William Henry Scott (January 13, 1799 - December 18, 1851) was a businessman and political figure in Lower Canada and Canada East.

He was born in Scotland in 1797 and came to Lower Canada with his family around 1800, growing up in Montreal. He became a merchant at Saint-Eustache and a member of the militia, but was dismissed in 1827 for participating in meetings supporting the Parti patriote. In 1829, he was elected to the Legislative Assembly of Lower Canada for York County after the death of the previously elected member; he was elected to represent Deux-Montagnes in 1830 and 1834 after York was divided. He supported the Ninety-Two Resolutions but did not support the use of force, which meant that both the government and the Patriotes viewed him as a traitor. He fled but was arrested at Montreal in 1837; he was released in July 1838.
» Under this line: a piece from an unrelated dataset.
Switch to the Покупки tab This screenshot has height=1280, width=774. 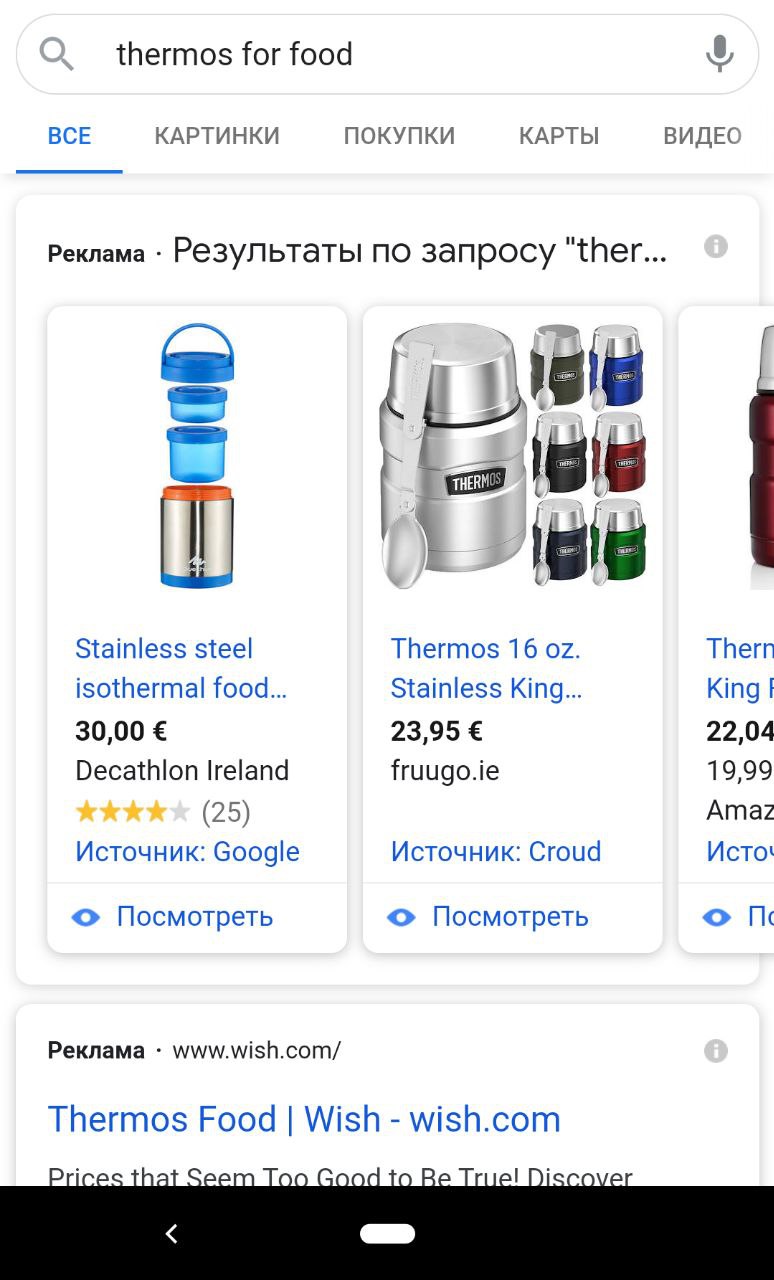tap(399, 136)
In 1844, he was elected to the Legislative Assembly of the Province of Canada for Deux-Montagnes; he was reelected in 1848 and 1851. Scott supported the Rebellion Losses Bill compensating residents of Canada East for property losses during the Lower Canada Rebellion; Scott himself was compensated for damage to his home and business. He died at Saint-Eustache in 1851.

Although he had been living with his Catholic wife since 1829 and they had five children, because he was a Presbyterian, they were only married two days before his death after Scott was able to persuade bishop Ignace Bourget to allow the marriage.